JavaScript Strings Are UTF-16
All JavaScript strings are sequences of UTF-16 code units. This means .length counts code units, not characters:
const emoji = '\uD83D\uDE00'; // U+1F600, encoded as surrogate pair
console.log(emoji.length); // 2, not 1
console.log(emoji.codePointAt(0)); // 128512 (correct code point)
console.log(emoji.charCodeAt(0)); // 55357 (high surrogate)
console.log(emoji.charCodeAt(1)); // 56832 (low surrogate)

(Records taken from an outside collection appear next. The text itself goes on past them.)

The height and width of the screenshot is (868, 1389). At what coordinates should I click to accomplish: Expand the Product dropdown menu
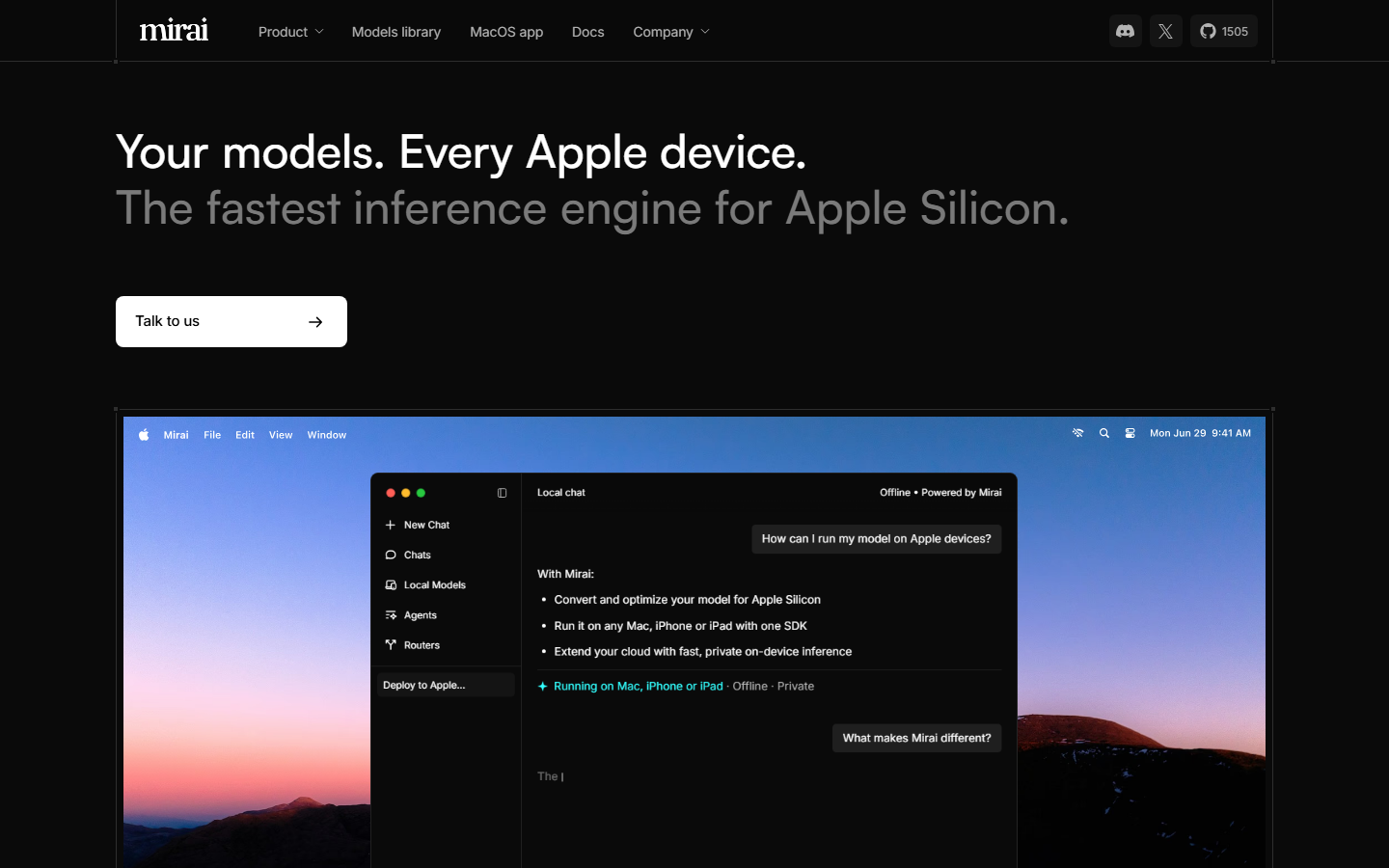(289, 32)
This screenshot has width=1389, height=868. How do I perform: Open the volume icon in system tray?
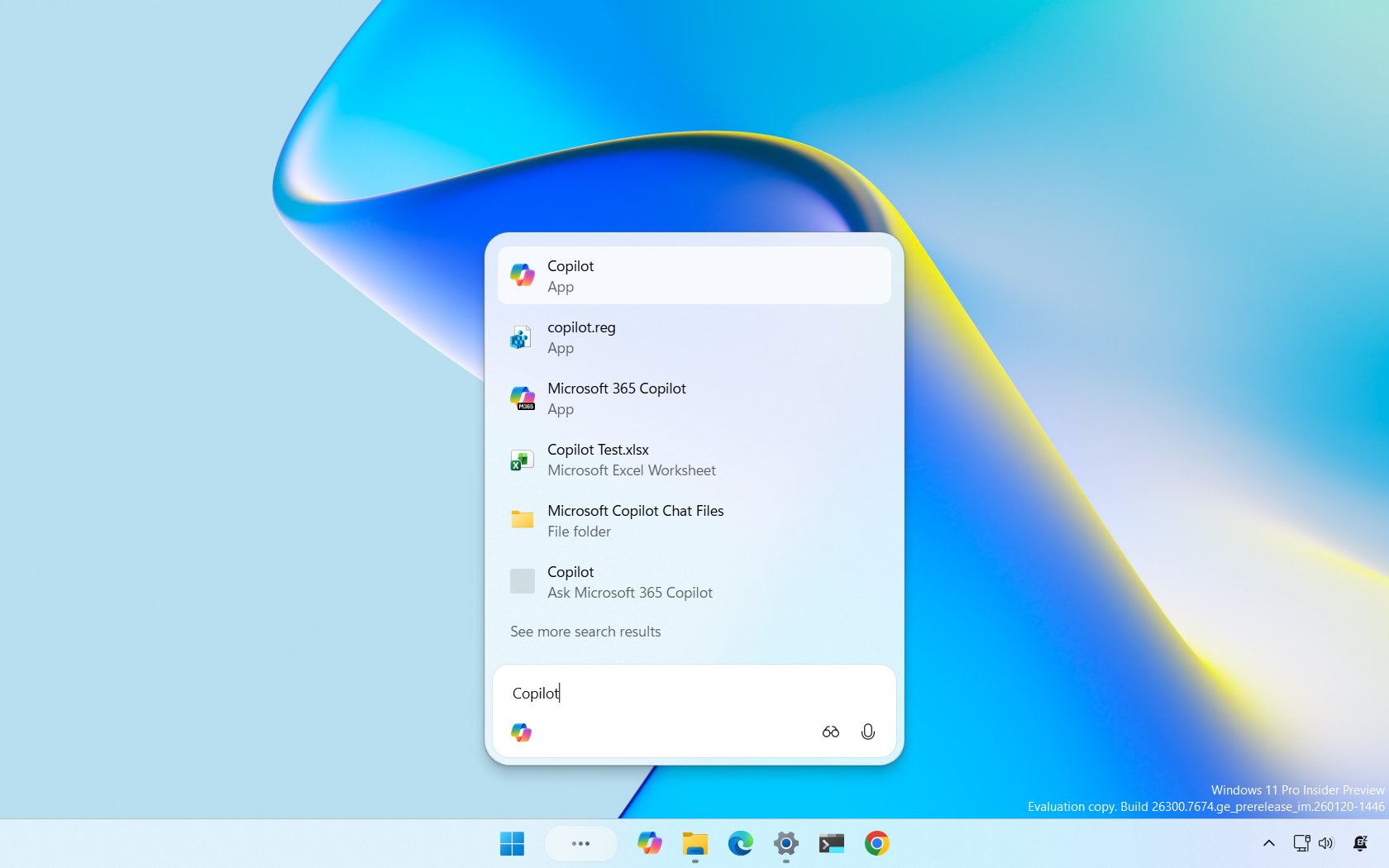pos(1326,843)
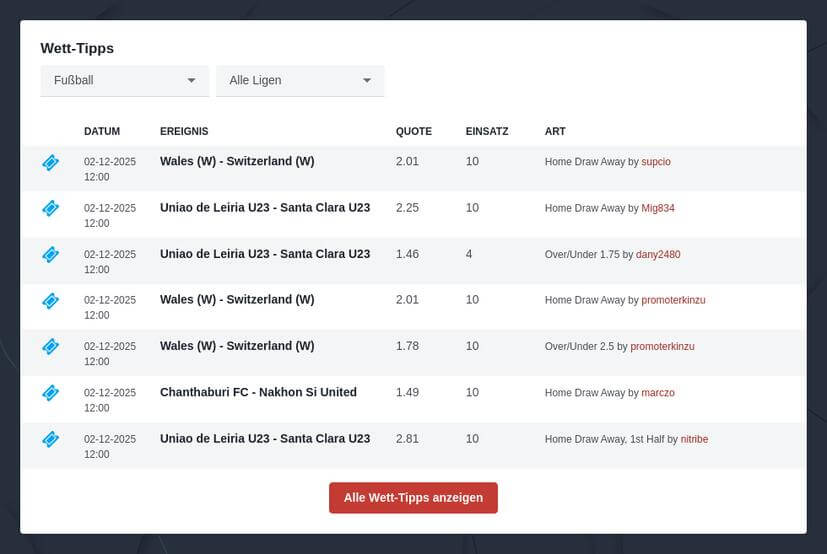
Task: Click ticket icon for dany2480's tip row
Action: [50, 254]
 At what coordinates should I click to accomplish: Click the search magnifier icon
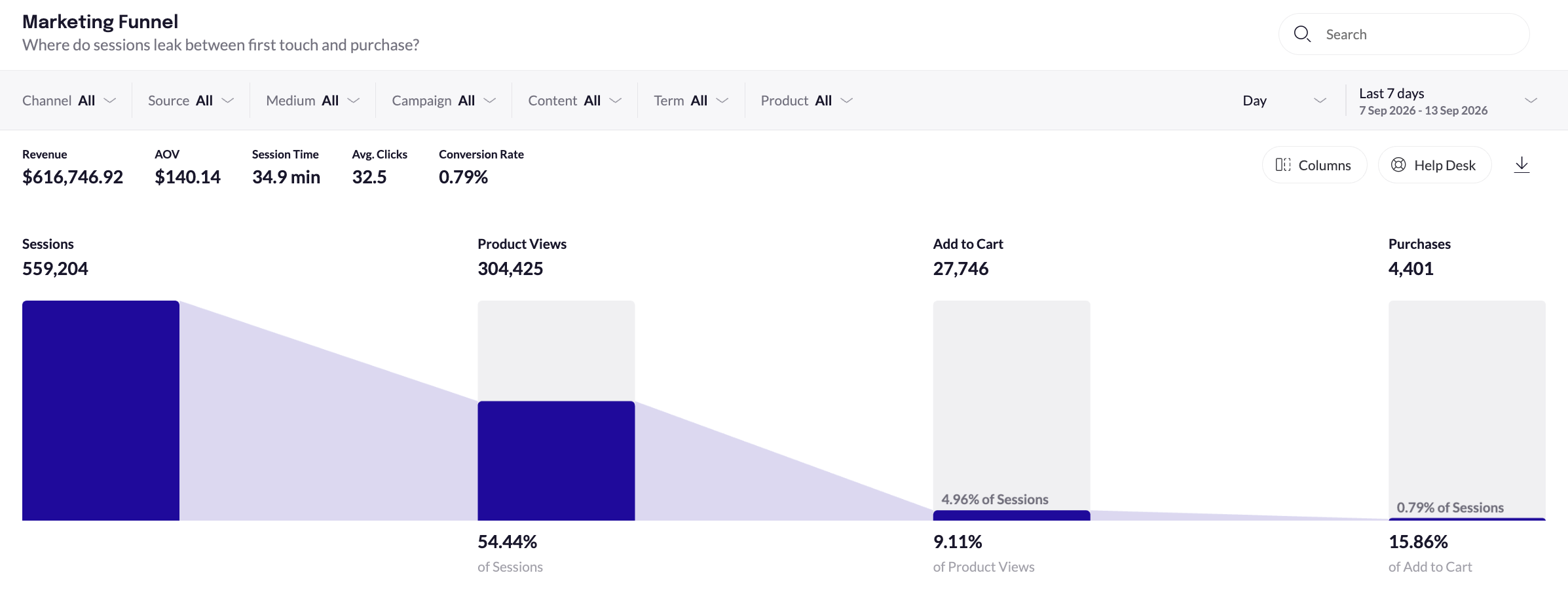[x=1302, y=34]
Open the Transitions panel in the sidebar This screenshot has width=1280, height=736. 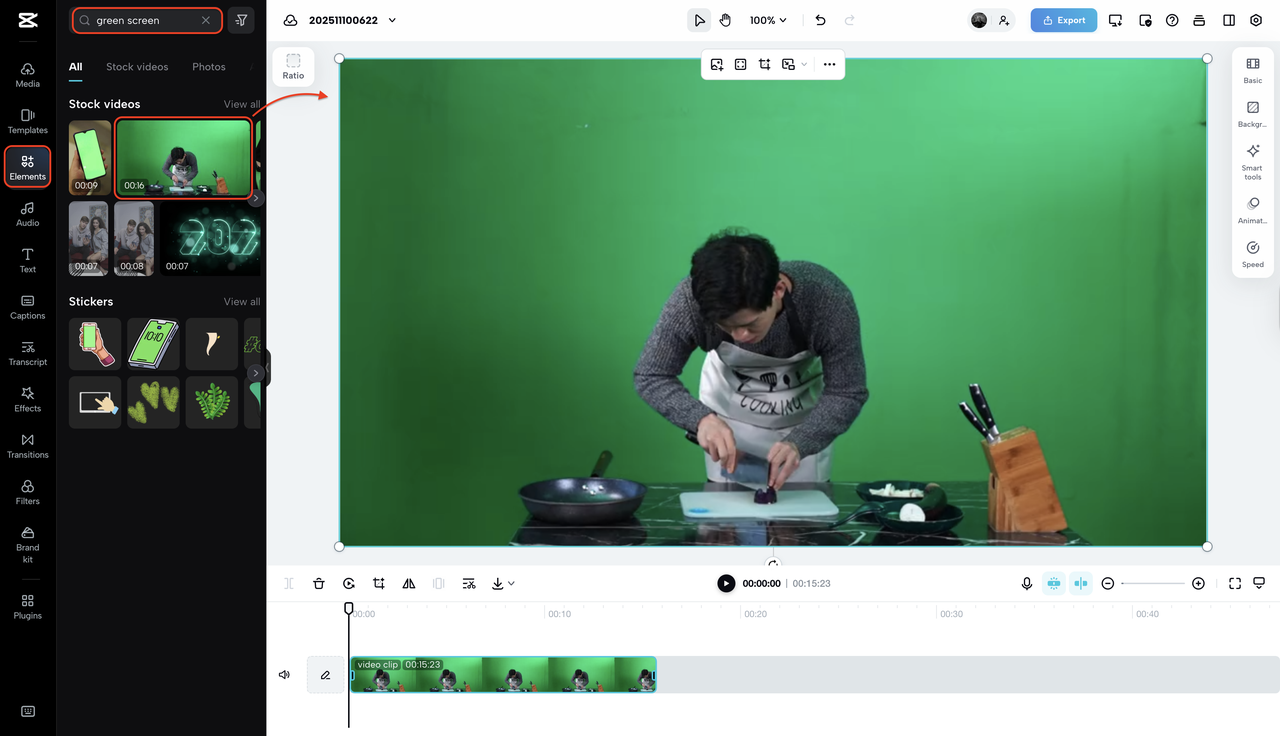coord(27,446)
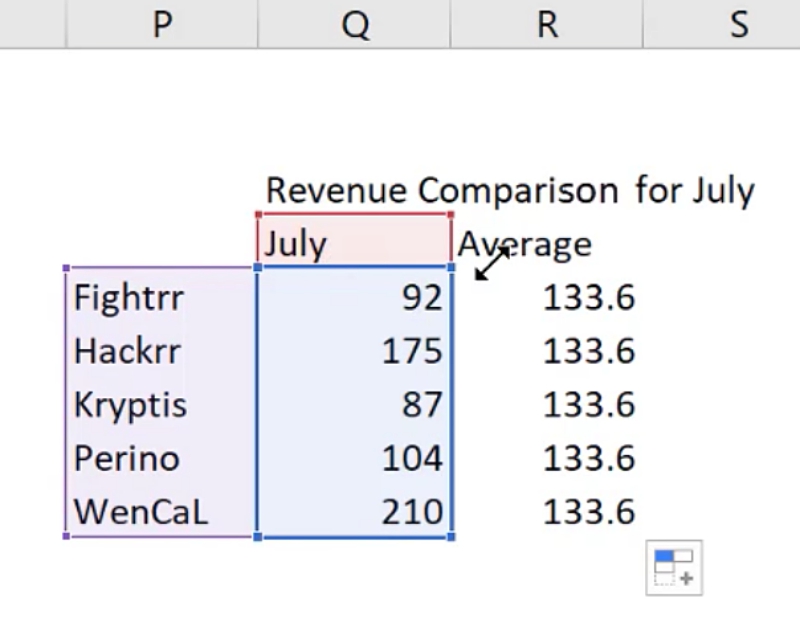Select the cell containing 87
The height and width of the screenshot is (619, 800).
pyautogui.click(x=354, y=405)
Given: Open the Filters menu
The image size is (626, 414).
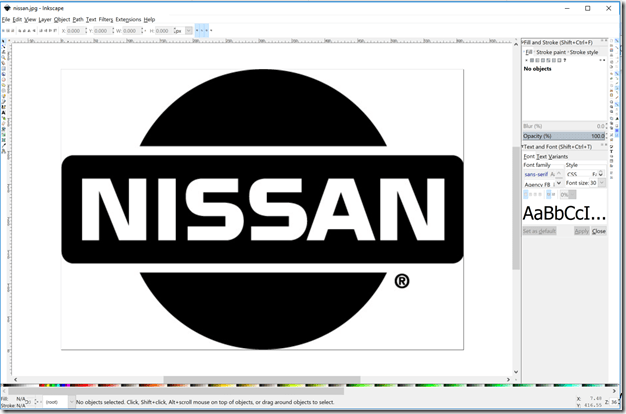Looking at the screenshot, I should point(105,19).
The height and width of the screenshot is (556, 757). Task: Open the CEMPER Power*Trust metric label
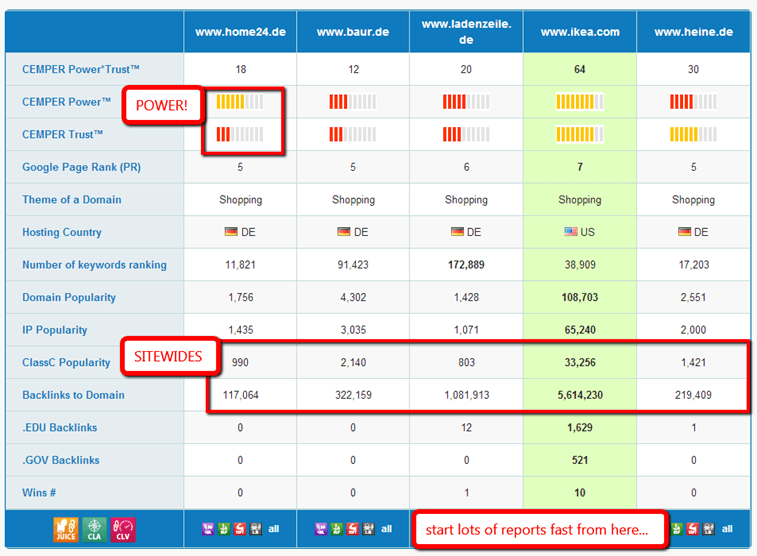click(x=81, y=69)
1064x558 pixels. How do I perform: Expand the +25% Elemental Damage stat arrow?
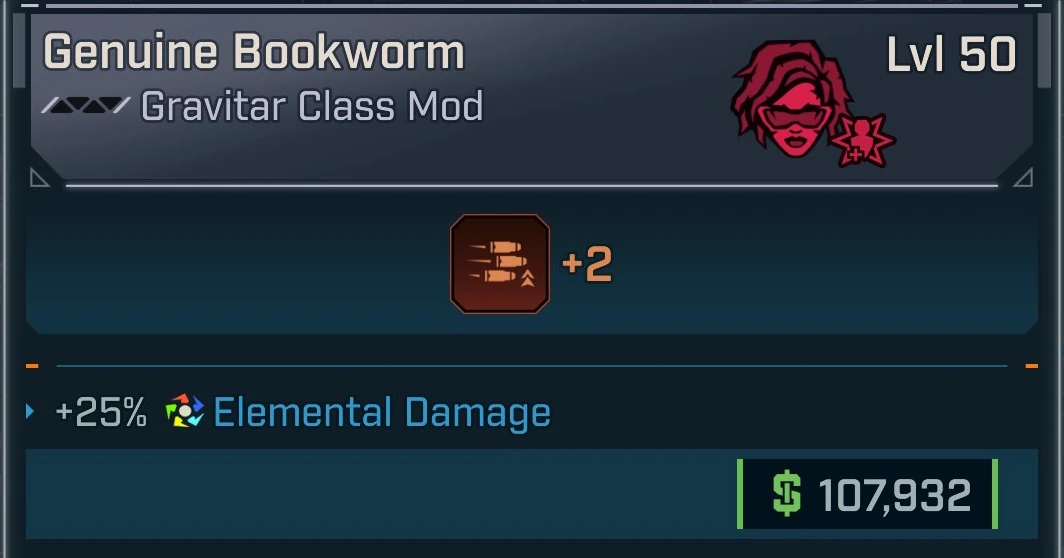coord(29,411)

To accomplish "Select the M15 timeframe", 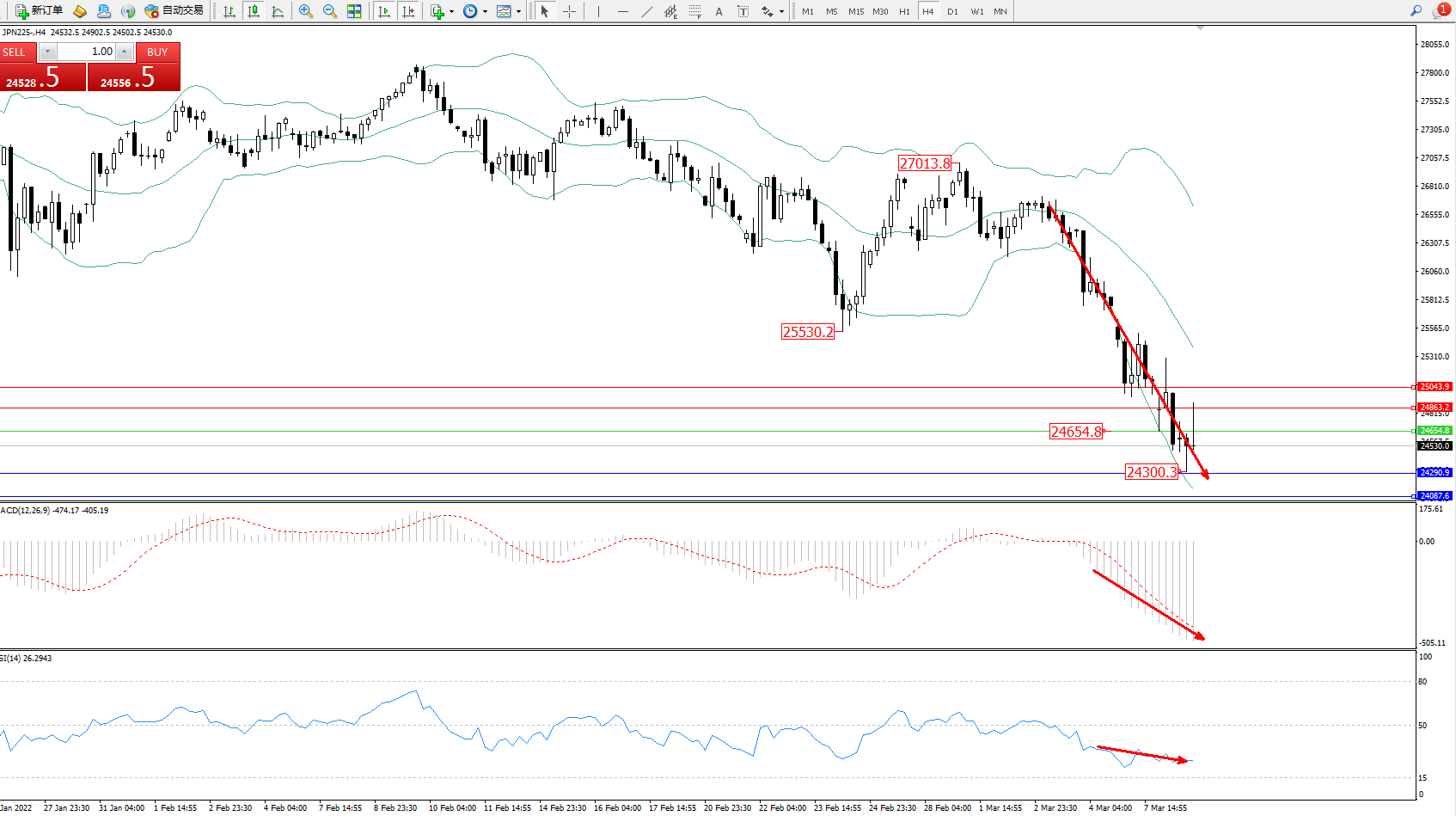I will (x=856, y=11).
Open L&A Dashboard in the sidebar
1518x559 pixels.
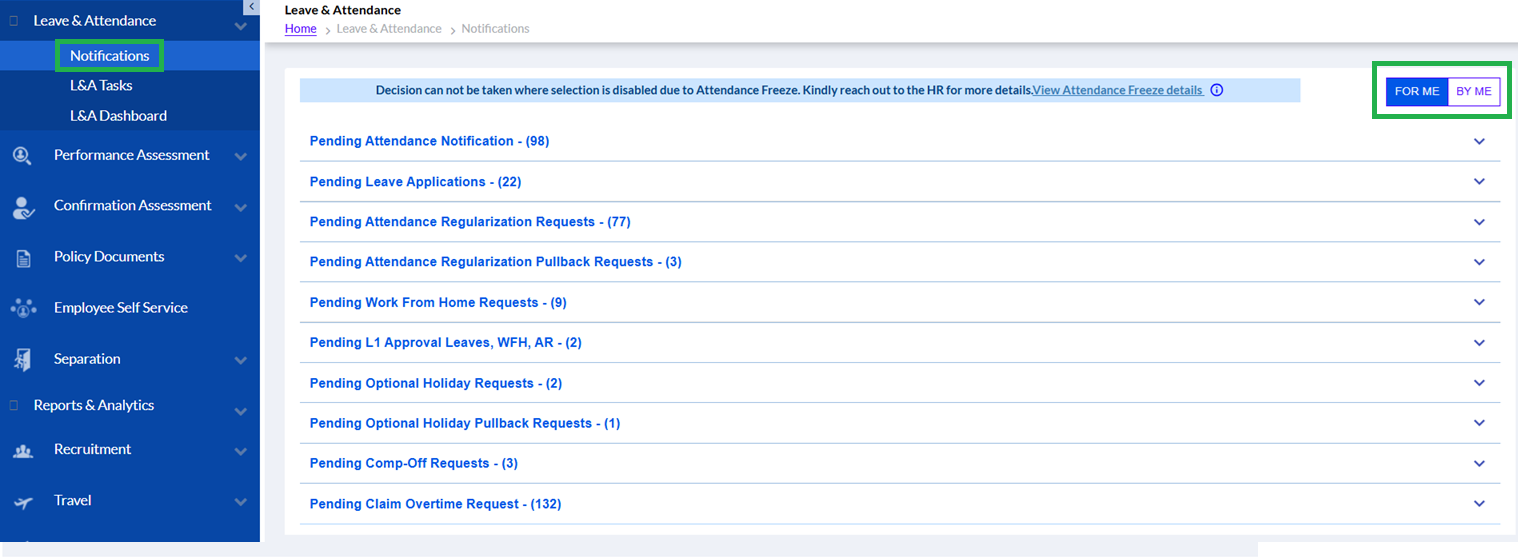pos(118,116)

// Iterating correctly over code points
for (const char of emoji) {
console.log(char); // logs the emoji once
}
// Spread also handles surrogates correctly
console.log([...emoji].length); // 1
Python and UTF-16
text = '\U0001F600' # emoji
bytes_utf16 = text.encode('utf-16')
print(bytes_utf16) # includes BOM
bytes_utf16le = text.encode('utf-16-le') # no BOM
print(len(bytes_utf16le)) # 4 bytes for one emoji
When to Use UTF-16
UTF-16 is rarely chosen for new file formats or protocols today -- UTF-8 is preferred for web and storage. However, you encounter UTF-16 when working with:
- Windows file paths and APIs: the Win32
Wfunctions (CreateFileW, etc.) use UTF-16 LE - Java
Stringandchar: internally UTF-16;charholds one code unit - JavaScript engine internals: V8 and SpiderMonkey store strings as UTF-16
- Microsoft Office formats:
.docxXML content is UTF-16 in some streams
Common Pitfall: Length Counting
The most frequent UTF-16 bug is treating .length as a character count. For any application that handles emoji or non-BMP text, use [...str].length or Array.from(str).length in JavaScript, or iterate with for...of, to correctly count Unicode code points rather than code units.